> **STATED PROBLEM**
Arrange the lines of the data as a JSON list of strings, one string per line and no blank lines, starting at the line that contains "Viewport: 2556px width, 1310px height." and ending at the end of the data.

(Entries for locating words and elements)

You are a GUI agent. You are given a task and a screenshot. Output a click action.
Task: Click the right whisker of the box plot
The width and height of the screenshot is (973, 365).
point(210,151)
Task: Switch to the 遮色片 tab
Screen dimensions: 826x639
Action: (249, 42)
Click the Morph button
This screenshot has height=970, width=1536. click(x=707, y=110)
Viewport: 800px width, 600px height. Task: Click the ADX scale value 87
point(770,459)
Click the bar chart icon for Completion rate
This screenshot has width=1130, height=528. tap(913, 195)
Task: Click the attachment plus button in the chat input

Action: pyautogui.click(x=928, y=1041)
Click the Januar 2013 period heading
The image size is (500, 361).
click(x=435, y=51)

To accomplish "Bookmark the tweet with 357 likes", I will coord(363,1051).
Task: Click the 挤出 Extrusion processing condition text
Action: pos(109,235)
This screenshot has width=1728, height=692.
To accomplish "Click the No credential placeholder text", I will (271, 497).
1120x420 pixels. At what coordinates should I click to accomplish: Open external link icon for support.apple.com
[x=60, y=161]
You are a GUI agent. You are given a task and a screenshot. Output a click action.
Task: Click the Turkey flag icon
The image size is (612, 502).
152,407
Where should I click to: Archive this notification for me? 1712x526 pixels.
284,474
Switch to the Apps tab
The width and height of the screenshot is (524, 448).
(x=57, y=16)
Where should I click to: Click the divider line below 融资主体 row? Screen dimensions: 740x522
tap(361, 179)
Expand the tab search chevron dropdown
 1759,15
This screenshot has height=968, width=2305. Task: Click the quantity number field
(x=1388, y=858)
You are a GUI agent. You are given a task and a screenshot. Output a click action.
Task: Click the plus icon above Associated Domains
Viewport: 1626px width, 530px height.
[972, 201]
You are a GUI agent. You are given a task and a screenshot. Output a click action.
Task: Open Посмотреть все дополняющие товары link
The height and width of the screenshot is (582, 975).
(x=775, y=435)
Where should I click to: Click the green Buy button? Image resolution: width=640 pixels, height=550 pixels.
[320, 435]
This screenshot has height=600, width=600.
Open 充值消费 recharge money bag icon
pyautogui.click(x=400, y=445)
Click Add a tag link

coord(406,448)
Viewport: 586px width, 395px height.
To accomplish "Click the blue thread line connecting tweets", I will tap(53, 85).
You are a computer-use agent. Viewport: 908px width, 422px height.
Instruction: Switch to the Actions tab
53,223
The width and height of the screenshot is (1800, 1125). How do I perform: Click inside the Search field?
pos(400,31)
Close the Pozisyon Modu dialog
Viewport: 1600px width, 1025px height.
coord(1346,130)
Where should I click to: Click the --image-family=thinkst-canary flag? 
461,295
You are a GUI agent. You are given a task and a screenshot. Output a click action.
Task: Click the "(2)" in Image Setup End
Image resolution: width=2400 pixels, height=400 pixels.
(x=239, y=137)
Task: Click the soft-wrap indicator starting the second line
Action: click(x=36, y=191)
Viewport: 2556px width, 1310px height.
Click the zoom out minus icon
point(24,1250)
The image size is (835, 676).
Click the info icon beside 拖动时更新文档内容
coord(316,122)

> **SOLUTION TO THE PROBLEM**
[
  "Viewport: 2556px width, 1310px height.",
  "Click the zoom out minus icon",
  "point(24,1250)",
  "The image size is (835, 676).",
  "Click the info icon beside 拖动时更新文档内容",
  "coord(316,122)"
]